As interest rates drift closer to zero and lose their power to influence markets, it is time for a major focus shift to fiscal policy - or government spending - says Prasanna Gai, Professor of Macroeconomics at the University of Auckland.

"It is time for a paradigm shift in fiscal policy and productivity," he told The Economy Hub video show today.

In the past few months a number of voices locally and globally have argued that this economic cycle of low inflation and low wage growth is creating asset bubbles, exacerbating inequality and driving political instability.

Gai doesn't favour calls for a change in monetary policy target settings to reduce the focus on inflation.


Monetary policy is run by central banks independent of poltical influence, it involves changing the interest rate and influencing the money supply.

Fiscal policy involves the use of levels of government spending and tax settings to influence aggregate demand in the economy.

"The question is: what do we care about? We have inflation down near zero, but that's not necessarily such a bad thing, we have price stability," he said.

"If we care about stimulus and we care about growth that's not something for central banks. It's something for other arms of government - pushing productivity which is particularly low, that's far more pressing if we care about growth and aggregate demand."

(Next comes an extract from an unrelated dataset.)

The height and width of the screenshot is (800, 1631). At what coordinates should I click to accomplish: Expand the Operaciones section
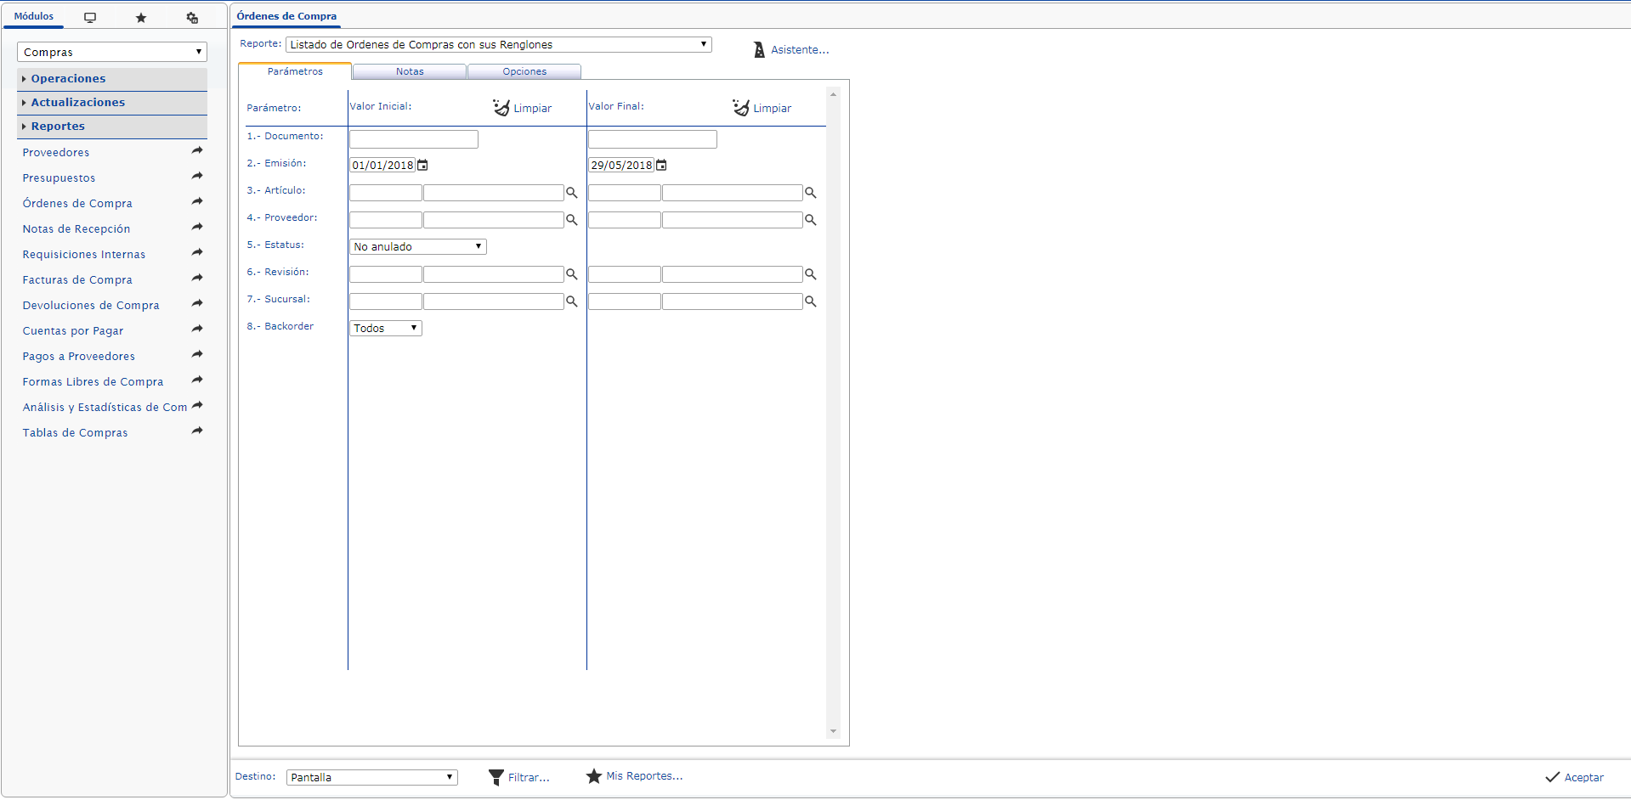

Changing a target now would potentially lead to confusion, he said.

Westpac acting chief economist Michael Gordon said he wanted to see a tighter focus on the inflation target, although he wasn't in favour of shifting from the 1 to 3 per cent range, or 2 per cent mid-point.

"Some people say inflation targeting is dead, if that's so then it's been killed with kindness," he said.

"There needs be tighter enforcement of it. The problem at the moment is the only option the Finance Minister or the Reserve Bank board has is the nuclear option of sacking the governor, and of course they don't want to do that, so it's just left to drift."